In RuneQuest (the Games Workshop edition) diseases are categorised by which attribute they effect. If I remember correctly, the virulence of the disease is represented by the attribute multiplier (for a 3-18 attribute) used to determine your percentage chance of resisting further progress. If you fail a roll, you lose 1 point of that attribute. If an attribute reaches 0 you die. The attribute loss is permanent, which makes disease bloody scary. The frequency of recovery rolls varies by disease and allows you to tailor how the disease progresses. There is also a 'treat disease skill'. A must-have for any serious healer.
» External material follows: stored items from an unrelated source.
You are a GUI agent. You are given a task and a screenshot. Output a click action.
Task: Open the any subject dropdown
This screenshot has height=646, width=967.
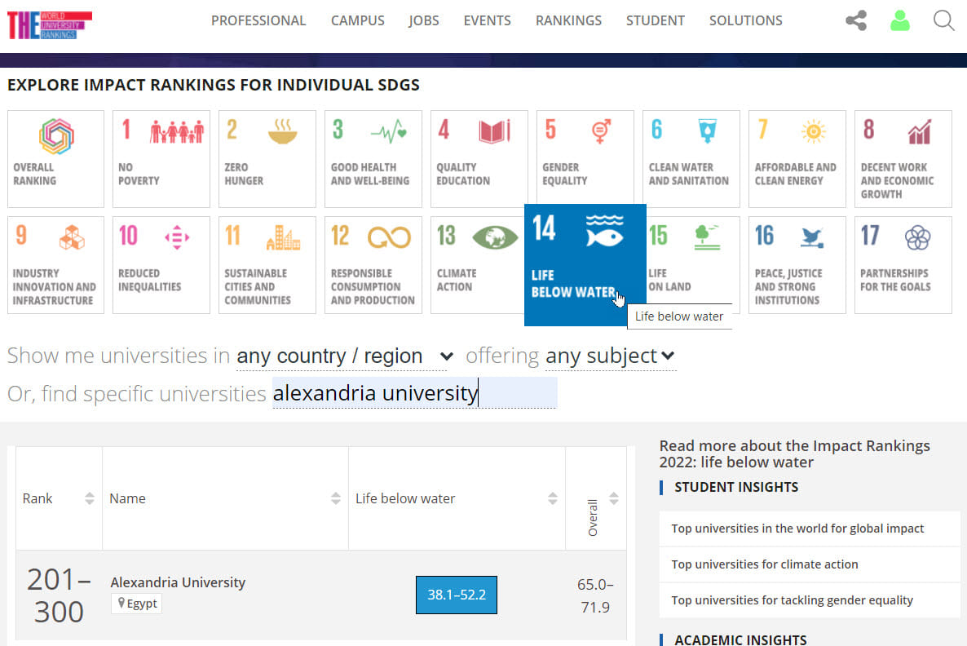point(610,356)
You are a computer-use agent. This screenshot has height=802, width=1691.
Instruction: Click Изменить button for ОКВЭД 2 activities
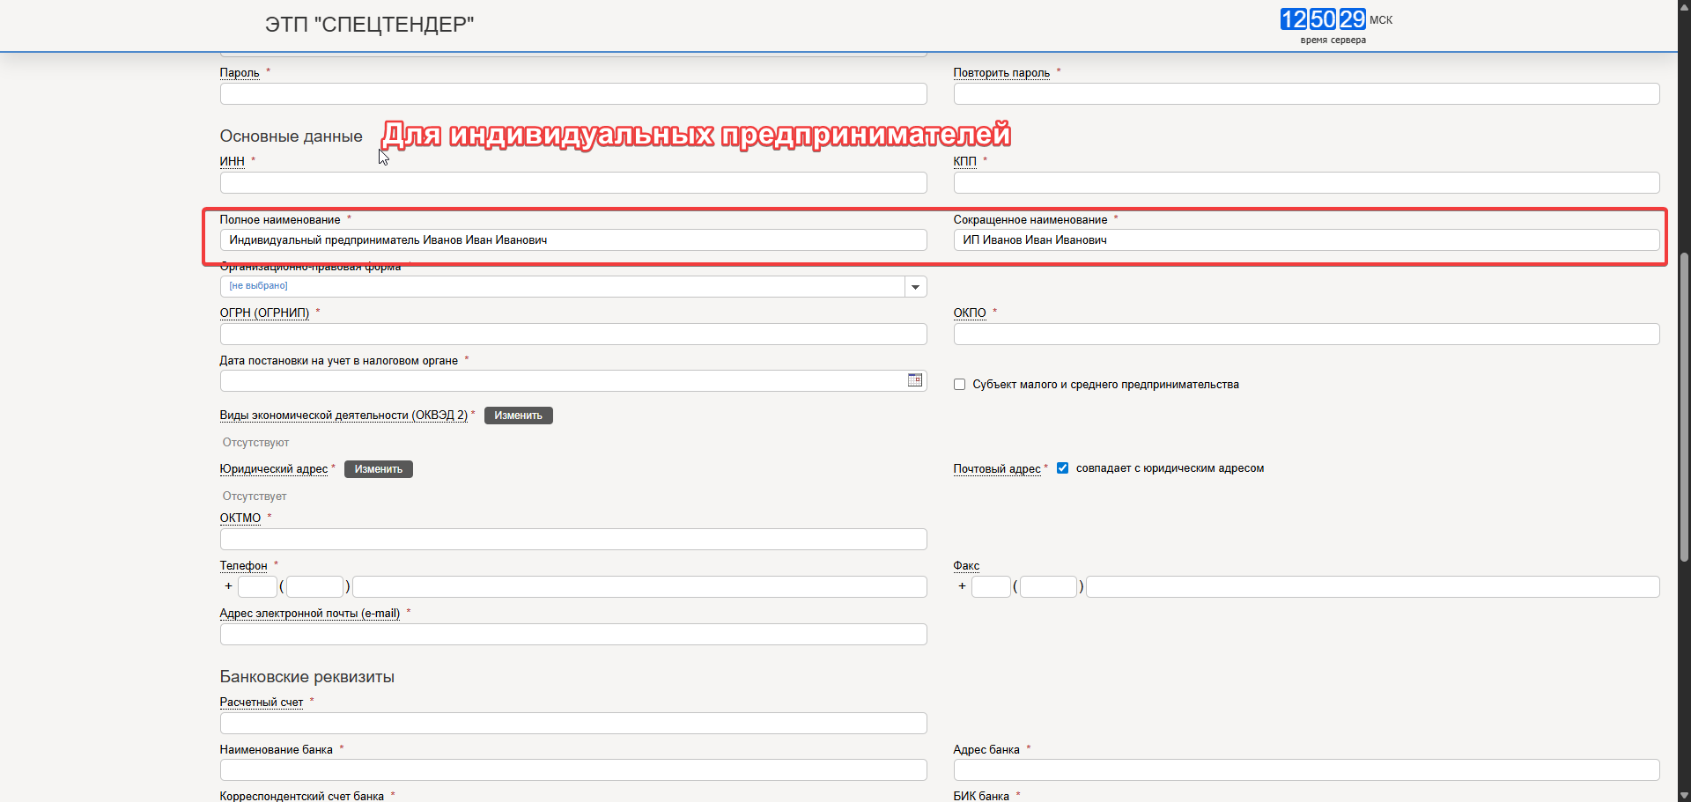[518, 416]
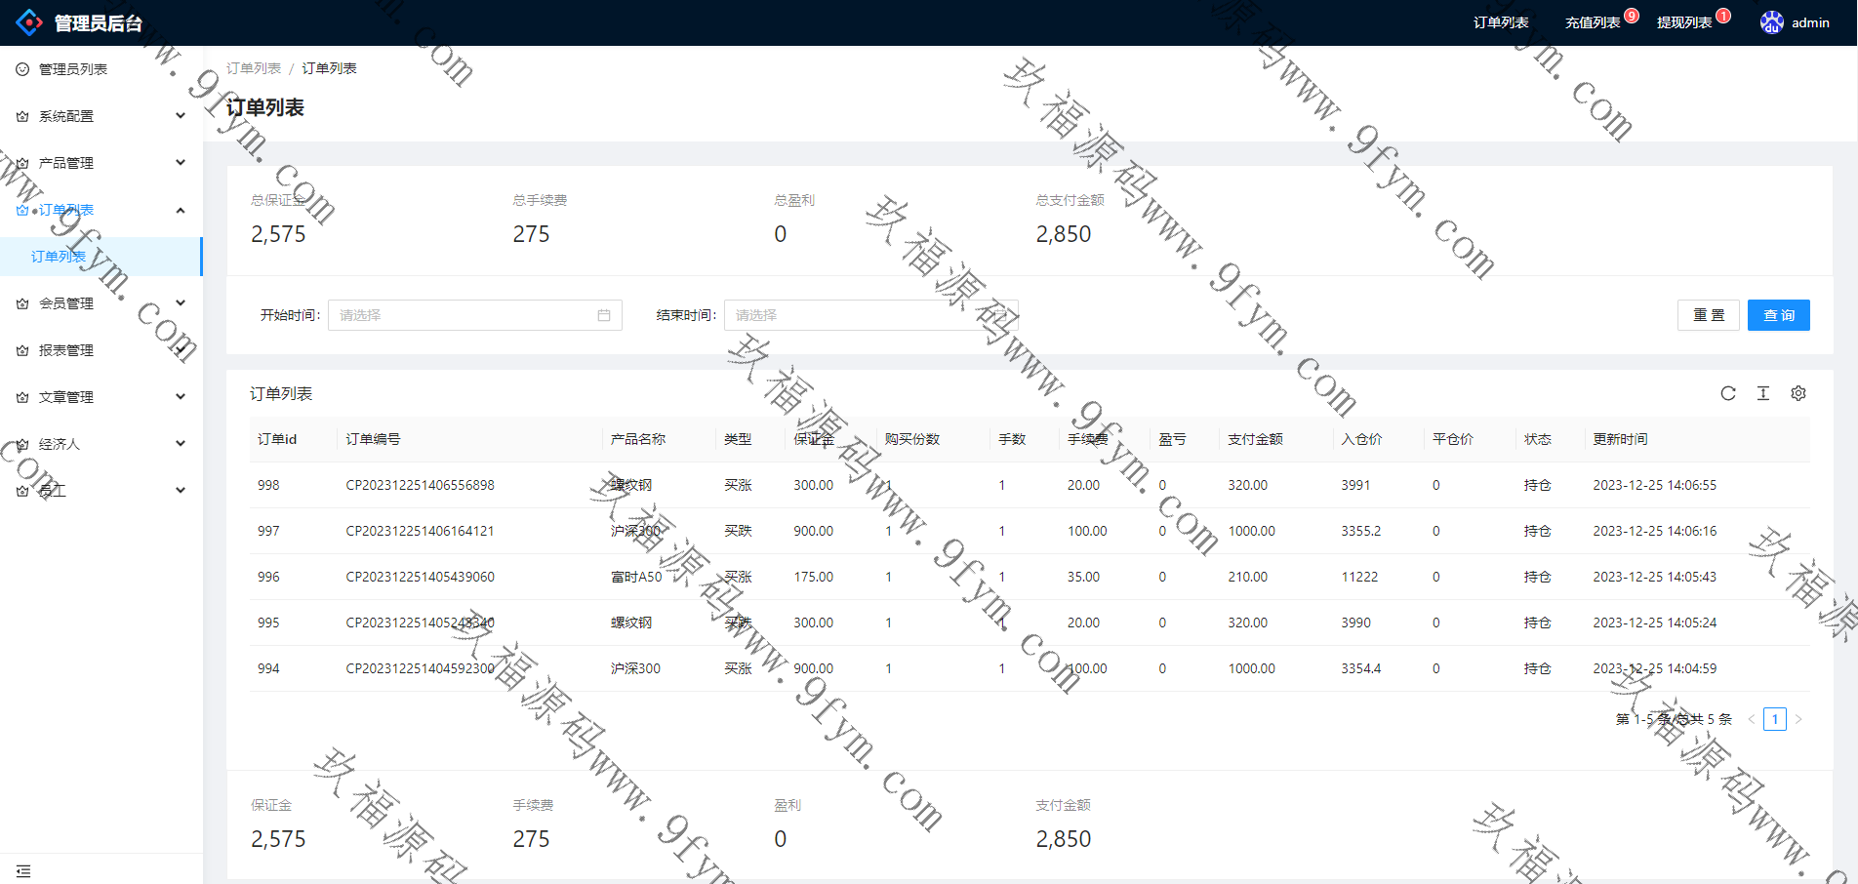Open 提现列表 in the top navigation
Image resolution: width=1858 pixels, height=884 pixels.
[x=1683, y=22]
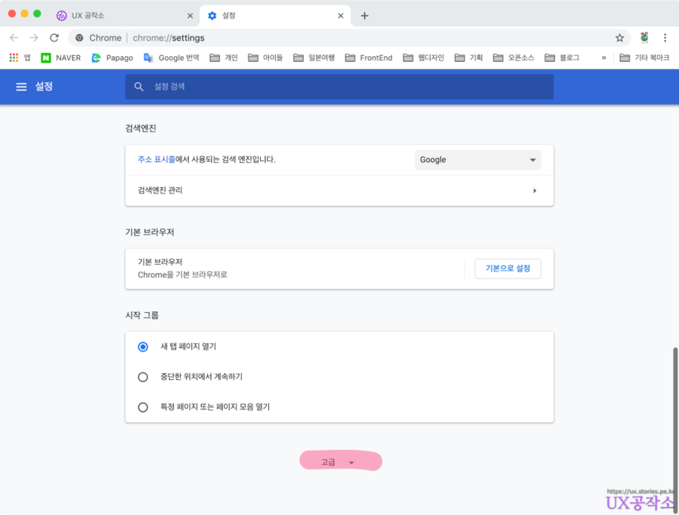Expand 검색엔진 관리 row arrow
This screenshot has width=679, height=515.
[534, 191]
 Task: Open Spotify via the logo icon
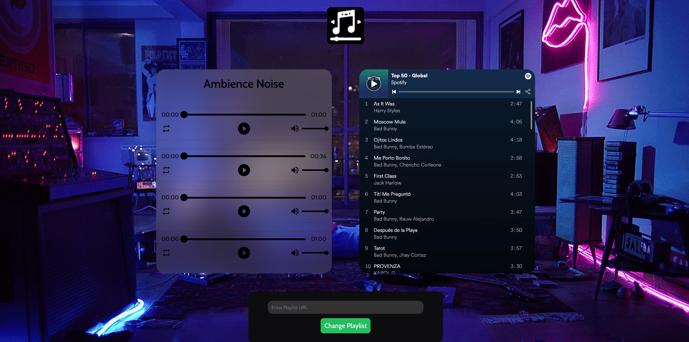pos(528,76)
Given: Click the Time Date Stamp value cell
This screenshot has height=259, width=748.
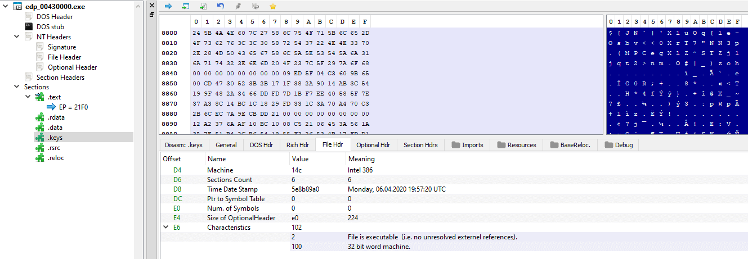Looking at the screenshot, I should [306, 189].
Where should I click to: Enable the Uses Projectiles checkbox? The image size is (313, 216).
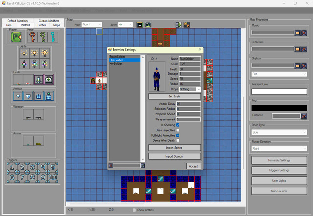point(178,130)
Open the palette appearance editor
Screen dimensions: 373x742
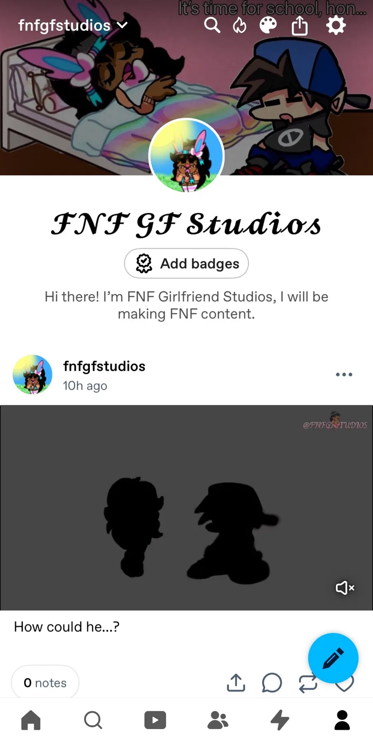(x=268, y=26)
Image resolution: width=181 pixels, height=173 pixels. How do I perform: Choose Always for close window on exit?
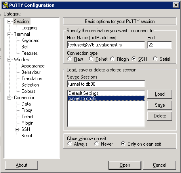(70, 144)
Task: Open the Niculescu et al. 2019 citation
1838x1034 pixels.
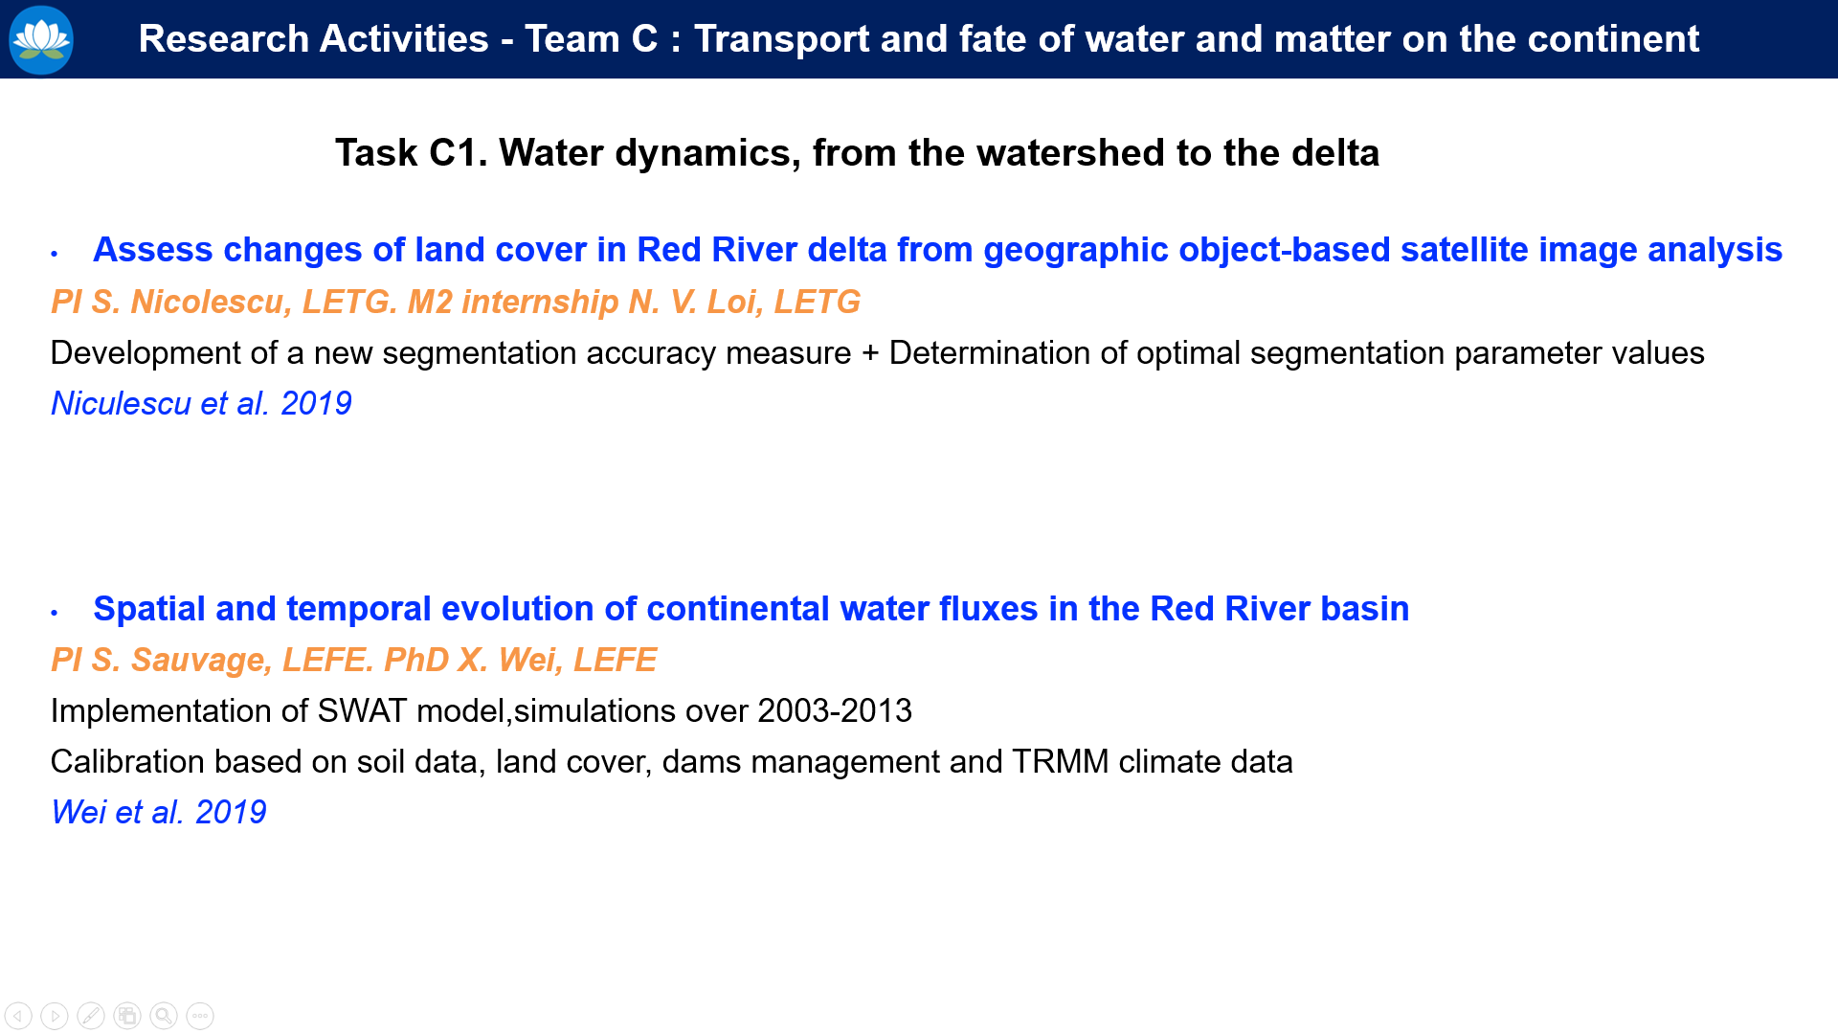Action: coord(201,403)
I don't think you don't need a list of diseases, just a general way of categorising them. Disease can be varied further by giving them different, hideous symptoms - from a sore throat to pus from every orifice. Nice.

Bert

"The art of medicine consists of amusing the patient while nature cures the disease."
Voltaire

chance.thirteen

In BTRCs older products, Spacetime I beleive, there was a disease, poison and drug system laid out. The format for each were similar; delivery mechanism, onset time, effects associated with each stage, stage length. The effects themselves, like convulsions or paralysis, were written up separately, with their own details about effects on stats and skills.

That was about as detailed as I could ever ask. Note however, I am a fan of Greg Porters work in game design, so the system is probably more detailed than many would care to use. Regardless I find it to be a good reference.